Gene and cell therapy will save from amputation
Blockade of blood vessels, often developing in old age or as a complication of diabetes mellitus, leads to a decrease in blood flow and, accordingly, a deterioration in the supply of oxygen to cells and tissues (ischemia), and subsequently to the development of gangrene. In such situations, doctors are often forced to resort to amputation of limbs.
In experiments on a mouse model of this condition, Johns Hopkins University researchers, working under the guidance of Professor Gregg Semenza, have developed a set of therapeutic approaches that can enhance blood flow, improve mobility of affected limbs and reduce the degree of tissue damage, thus reducing the likelihood of amputation. The results of the work published on December 1 in the preliminary on-line version of the Proceedings of the National Academy of Sciences in the article "Synergistic effect of HIF-1α gene therapy and HIF-1-activated bone marrow-derived angiogenic cells in a mouse model of limb ischemia" indicate the possibility of developing clinical treatment methods.
In a young healthy body, hypoxia (lack of oxygen) triggers the synthesis of factors that ensure the formation of new blood vessels. However, with age, the work of this mechanism is disrupted. The authors managed to use gene therapy and stem cells to help the body restore its natural response to hypoxia and save limbs.
Earlier, the same group of scientists created a virus containing the gene of the active form of the HIF-1 protein (hypoxia-inducible factor 1, hypoxia-induced factor 1), activating the genes necessary to trigger the formation of new vessels. The introduction of this virus into the hind legs of healthy mice and rabbits partially restored artificially reduced blood flow in the vessels of the extremities.

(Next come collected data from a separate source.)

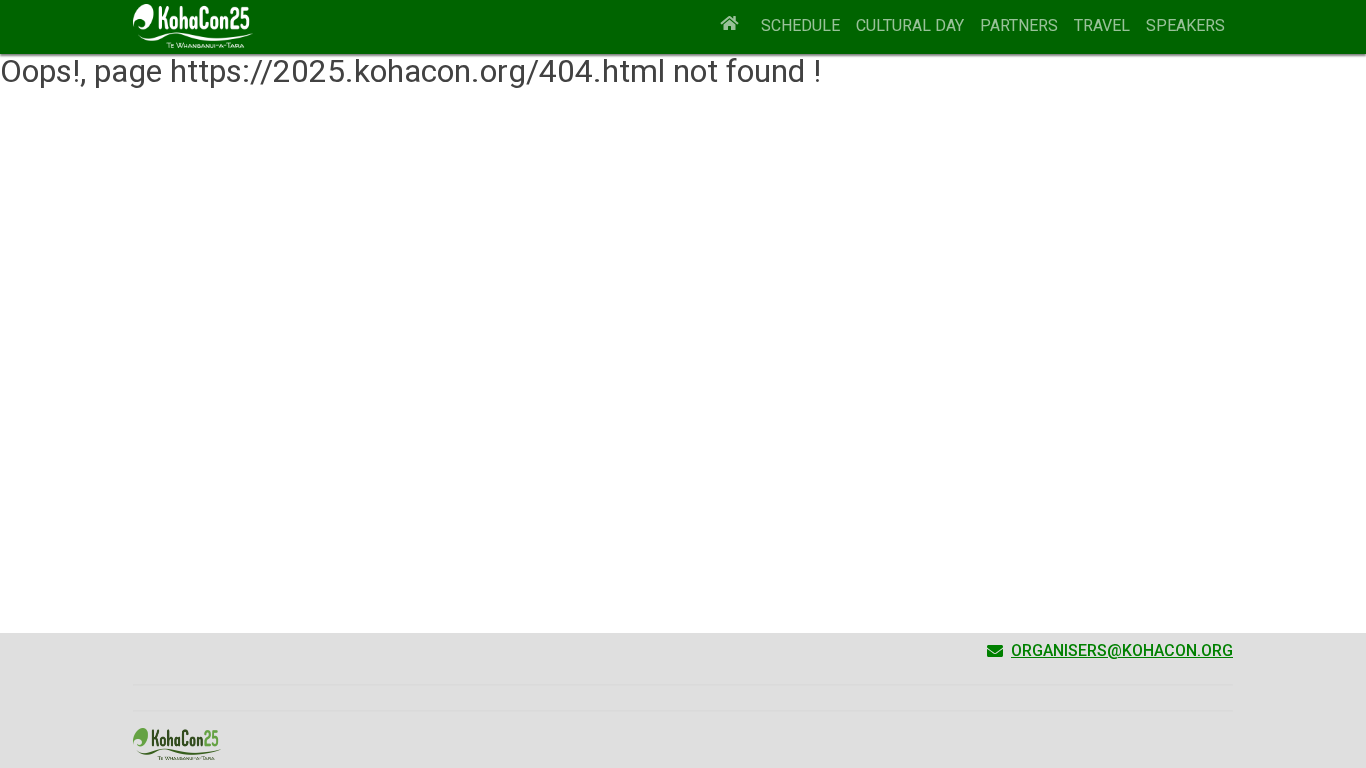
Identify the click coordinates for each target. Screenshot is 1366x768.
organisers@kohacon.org (1122, 650)
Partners (1019, 25)
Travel (1102, 25)
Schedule (800, 25)
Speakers (1185, 25)
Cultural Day (910, 25)
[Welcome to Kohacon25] (730, 26)
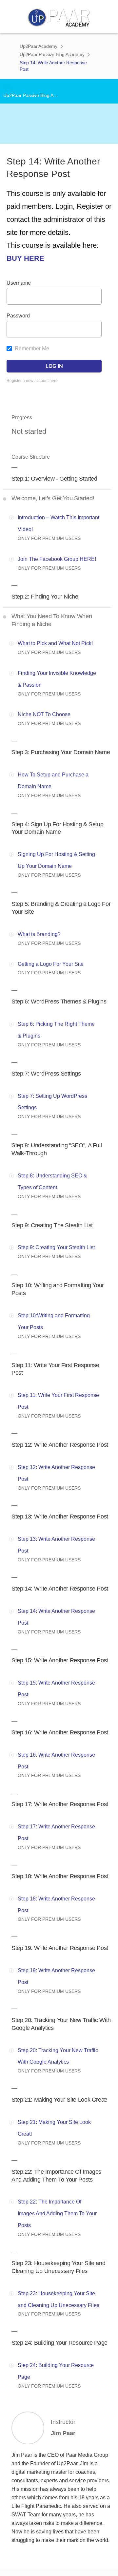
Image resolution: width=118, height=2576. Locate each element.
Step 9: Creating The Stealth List (52, 1225)
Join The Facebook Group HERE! (57, 559)
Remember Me (31, 348)
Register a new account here (32, 380)
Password (18, 315)
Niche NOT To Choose (44, 714)
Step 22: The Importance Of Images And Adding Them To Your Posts (57, 2213)
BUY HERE (25, 258)
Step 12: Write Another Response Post (59, 1444)
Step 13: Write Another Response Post (59, 1516)
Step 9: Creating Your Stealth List (56, 1247)
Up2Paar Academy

Diabetes increases the risk of gangrene and subsequent limb amputation by 40 times, so the researchers tested the effectiveness of gene therapy on a mouse model of diabetes and, in parallel, on healthy animals. All mice had artificially disrupted blood flow in one of the hind limbs. 21 days after the introduction of the therapeutic virus, the level of blood flow restoration in experimental animals averaged 85%, whereas for the control group of mice injected with pure saline solution, this indicator was only 24%. Moreover, in mice with diabetes, the introduction of the virus significantly reduced the degree of tissue damage. These results are published in the November issue of Proceedings of the National Academy of Sciences in the article "Adenoviral transfer of HIF-1α enhances vascular responses to critical limb ischemia in diabetic mice".
In their latest work, the authors studied the effectiveness of therapy depending on age. They showed that in three–month-old mice, femoral artery blockade leads to limb loss in about 30% of cases, whereas in thirteen-month-old animals - in 100% of cases. At the same time, the introduction of a therapeutic virus improved the blood flow and tissue condition of young mice, but did not have a significant effect on the condition of elderly animals.
It is known that HIF-1 attracts cells of various types, including angiogenic bone marrow stem cells, to the area in need of the formation of new vessels. The researchers isolated these cells from mice and cultured them under special conditions that trigger the activation of the HIF-1 protein.
Simultaneous administration of such cells and a therapeutic virus to elderly mice reduced the likelihood of limb loss compared to control group animals.
Further study of the state of the organism of experimental animals showed that the activation of HIF-1 triggers the work of a number of genes that not only promote the movement of cells into the affected limb, but also their fixation in the affected area. To study the mechanisms underlying this phenomenon, scientists used a microfluidic chamber in which cells were placed and analyzed their ability to attach to the surface in a fluid flow, the speed of which corresponded to the speed of blood flow through the vessels. It turned out that the ability of cells to adhere is much stronger in hypoxia, but only under the condition of active functioning of the HIF-1 protein.
The obtained results demonstrate the possibility of improving the prognosis of the course of critical limb ischemia associated with age or diabetes using a combination of gene and cell therapy methods. The authors believe that over time, the approach they have developed will find its place in clinical practice.